• **DOCUMENT PASSAGE**:

↓

Subject General terms and conditions of sale, delivery and payment of Tapir BV
Article 1.
- These Terms and Conditions apply and form an inseparable part of all offers, quotations and deliveries of Tapir to and between another party, to the extent that these conditions have not been expressly deviated from by the parties in writing.
- If these conditions are deviated from by the parties in writing, such deviation will only apply to the relevant agreement and not to subsequent agreements.
- It is at Tapir’s discretion to assess, or at any rate decide, whether to invoke any of the provisions in question. Any waiver thereof shall not imply any right or rejection of compensation and shall be without prejudice to all remedies at law. Any waiver of provision by Tapir does not automatically apply to future orders, agreements or arrangements.
- The applicability of any purchasing or other conditions of the Other Party is expressly rejected.
- If one or more provisions in these Terms and Conditions are at any time deemed invalid or void in whole or in part, the remaining provisions of these Terms and Conditions will remain fully applicable. Tapir and the Other Party will then consult to agree on new provisions to replace the void or invalid provisions, taking into account as much as possible the purpose and intent of the original provisions.
- Agreements with personnel and/or third parties working for Tapir are not binding for Tapir, unless otherwise confirmed by Tapir in writing.
Article 2.
Offers
- All offers made by Tapir are, unless agreed otherwise, without obligation and not binding, unless a deadline for acceptance is set in the quotation. An offer or quotation will expire if the product, the work to be conducted or services to which the offer or quotation relates, are no longer generally available respectively are no longer supplied by Tapir in the meantime. Quotations issued by Tapir have a validity period of no more than 10 days, unless indicated otherwise.

↑

• **EXCERPTED DATA**:
↓

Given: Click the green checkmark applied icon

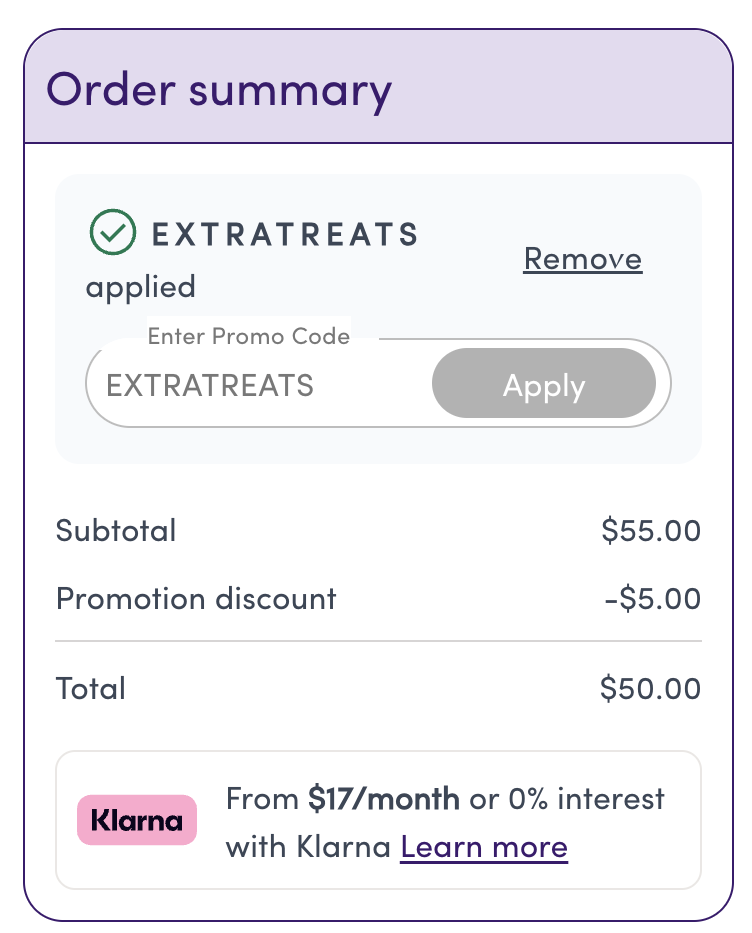Looking at the screenshot, I should pyautogui.click(x=112, y=233).
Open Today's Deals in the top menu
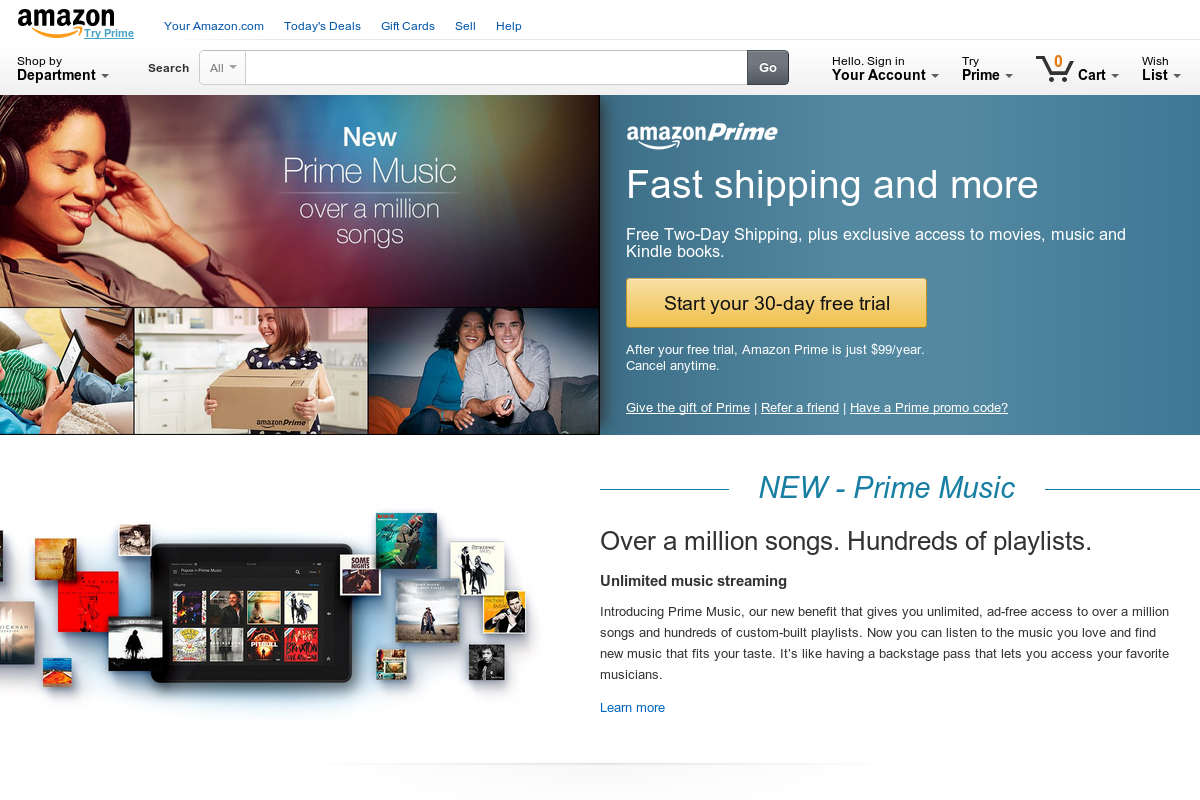The image size is (1200, 800). [322, 26]
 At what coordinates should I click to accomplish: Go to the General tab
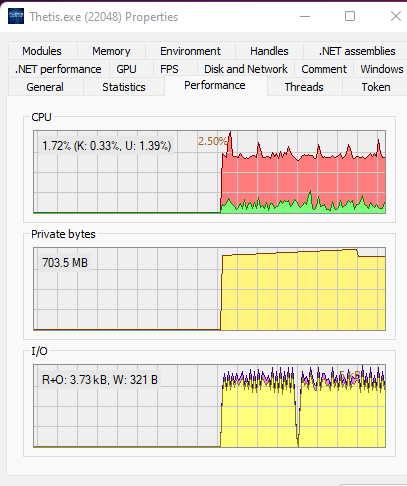pyautogui.click(x=45, y=87)
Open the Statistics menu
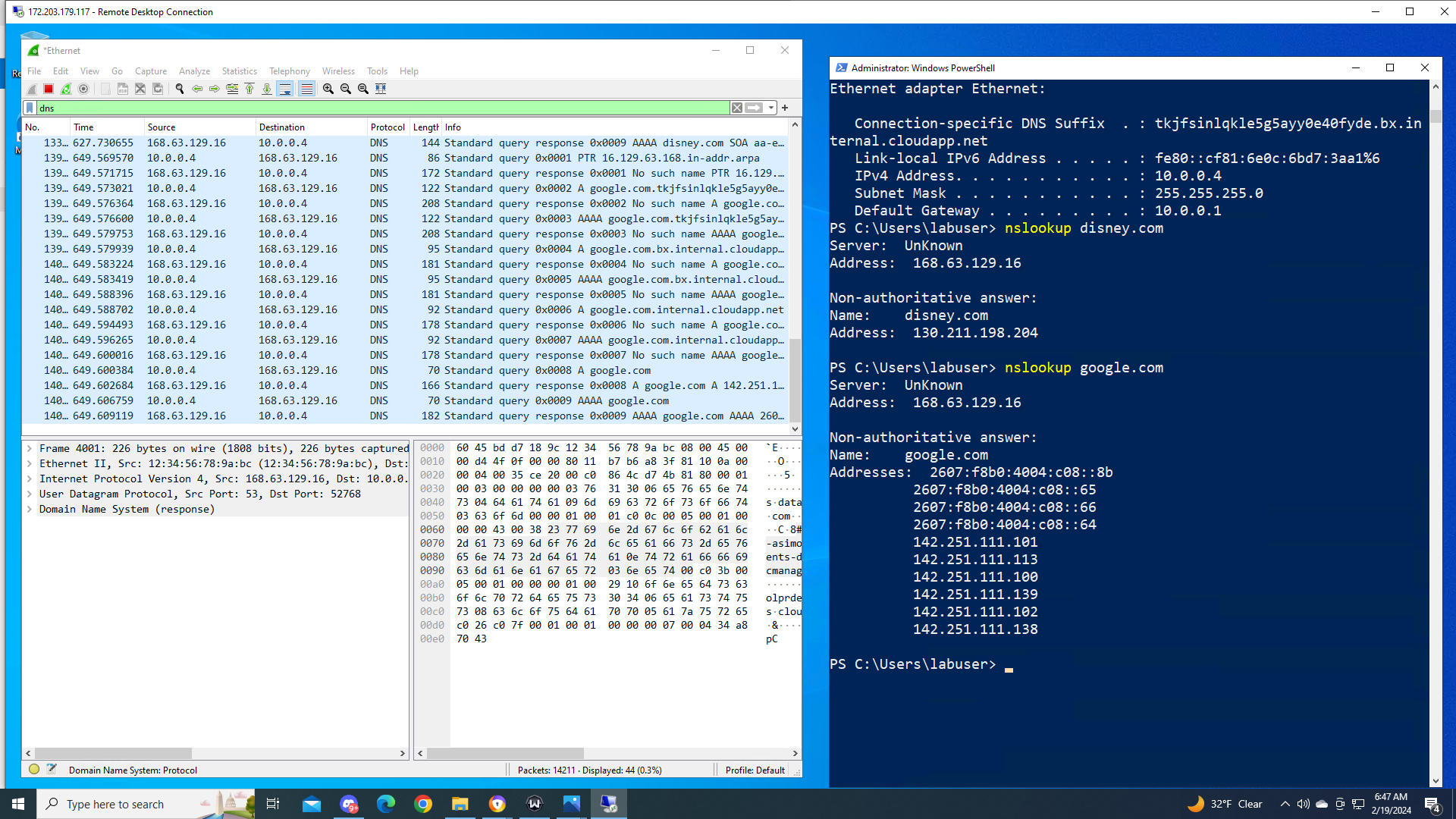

↑

From the Tapir terms of sale, pull out the passage that begins with "Subject General terms" and ends after "to subsequent agreements.", word for word.

• **RESULT**:
Subject General terms and conditions of sale, delivery and payment of Tapir BV
Article 1.
- These Terms and Conditions apply and form an inseparable part of all offers, quotations and deliveries of Tapir to and between another party, to the extent that these conditions have not been expressly deviated from by the parties in writing.
- If these conditions are deviated from by the parties in writing, such deviation will only apply to the relevant agreement and not to subsequent agreements.